Cesáreo - Isabel Marina




Cesáreo, hombre de edad madura, bizco y con gafas de culo de botella, casi calvo y corto de expresión, tenía, sin embargo, un encanto especial. No había un plato de la gastronomía francesa que se le resistiese. Sus amigos se chupaban los dedos con delicatesen como el ratatouille, esa exquisita mezcla de verduras con tomate, la bullabeisse y el confit de pato, recetas estrella que explicaba en un perfecto francés, dejando ojipláticos a sus oyentes.
Cesáreo, además, sabía escuchar, consolar y decir lo conveniente en cada momento, sobre todo a las mujeres. Eso le hacía merecedor de la apreciación de todas las féminas a su alrededor, quienes le consideraban un ser “adorable”, sensible, noble y puro, un hombre de los que hay pocos, como decía su hermano Manolo. Las chicas pensaban que era una especie de rara avis que parecía gay sin serlo. Su fama se había hecho legendaria y todas las semanas acudía alguna chica con mal de amores a Cesáreo para ser ayudada y consolada.
Cesáreo conocía la imagen que proyectaba, y le sacaba buen partido. Una tarde, Carmen, prima de una amiga, le llamó muy compungida.
- Mi marido me ha dejado, por favor, ayúdame.
Su prima le había contado lo buena persona que era Cesáreo, y él enseguida le ofreció su casa para consolarla. Al día siguiente, preparó una quiche lorraine y una fondue de carne y se sentó en el sillón para esperarla. Carmen llegó a la hora prevista, le dio dos besos y empezó a llorar desconsoladamente. Cesáreo la escuchaba con arrobamiento, bizqueando por detrás de sus gafas.
-¿Qué te parece lo que me ha hecho mi marido?

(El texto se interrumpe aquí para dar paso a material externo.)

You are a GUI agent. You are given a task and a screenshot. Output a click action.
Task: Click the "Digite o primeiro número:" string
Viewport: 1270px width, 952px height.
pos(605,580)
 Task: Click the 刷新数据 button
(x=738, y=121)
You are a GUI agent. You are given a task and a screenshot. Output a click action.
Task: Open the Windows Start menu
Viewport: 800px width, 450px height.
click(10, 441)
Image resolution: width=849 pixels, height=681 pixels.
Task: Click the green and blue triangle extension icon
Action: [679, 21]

-Muy mal, querida, tú no te mereces eso, mientras le cogía la mano delicadamente.
Ella seguía desahogándose y le decía de vez en cuando:
-Mi esposo es un bribón, no como tú, tan buena persona.

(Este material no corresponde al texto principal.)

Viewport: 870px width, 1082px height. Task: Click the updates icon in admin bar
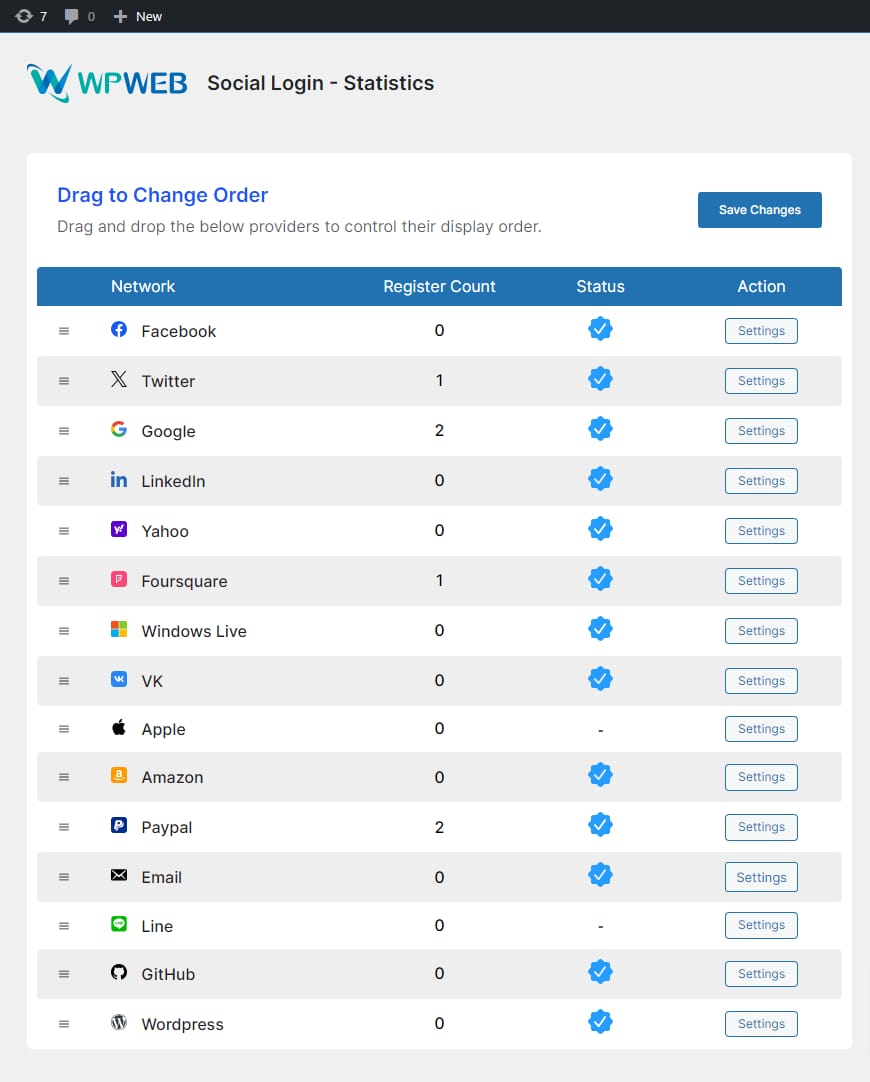(x=25, y=16)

Entonces él la abrazaba muy cariñoso y le daba un beso en la mejilla.
Pasaron así un par de horas y después Cesáreo sacó la comida y un burdeos riquísimo. El disgusto le había abierto a Carmen el apetito, y no paraba de repetir:
-Qué festín, Cesáreo, qué manos tienes. Esto está delicioso.
Tras el postre, una charlota de fresas y crema bavarois a la vainilla, descorcharon una botella de Laurent Perrier, auténtico champagne francés, y Carmen bebió como una desenfrenada, mientras Cesáreo le cantaba al oído en voz muy baja y en un francés perfecto: “Ne me quite pas, il faut d´oublier…”, que luego traducía muy meloso: “No me abandones, mi amor, debes olvidar, etc”. Ella, aturdida por tanta comida y medio borracha, se inclinó hacia atrás con voluptuosidad, y dijo:
-Sí, Cesáreo, hay que olvidar. Ay Cesáreo, eres un encanto.

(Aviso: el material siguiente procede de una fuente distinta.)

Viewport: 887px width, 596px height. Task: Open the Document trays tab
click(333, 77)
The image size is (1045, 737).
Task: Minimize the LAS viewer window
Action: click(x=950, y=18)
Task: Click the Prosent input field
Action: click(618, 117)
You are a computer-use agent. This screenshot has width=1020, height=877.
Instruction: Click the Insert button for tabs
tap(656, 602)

En ese momento, él aprovechó para empezar a darle besos ardientes en el cuello y en la boca. Ella se dejaba hacer, estaba feliz. En un arrebato de pasión, Carmen le desabrochó la camisa y empezó a hacerle chupetones por todos los sitios, hasta en la calva. Los dos fueron al dormitorio y allí pasó lo que tenía que pasar. A medianoche, Carmen se despidió de Cesáreo con estas palabras:
- Esta tarde lo he pasado contigo mejor que en todo mi matrimonio, Cesáreo. Eres maravilloso. Mañana vendré otra vez, si no te importa.
- Carmen, mejor que no, estás muy delicada, tienes que descansar, querida, no se puede abusar de las emociones, contestó, le dio un abrazo larguísimo y besó su mano derecha.
Cuando ella se fue, más feliz que una perdiz, Cesáreo llamó a su hermano y confidente, y le dijo:
-Ya está, Manolo, otra que ha caído. No hay nada como saber consolarlas. A ver a quién me mandas mañana.
Y se fue a la cama henchido de orgullo por su savoir faire y sus dotes de seducción.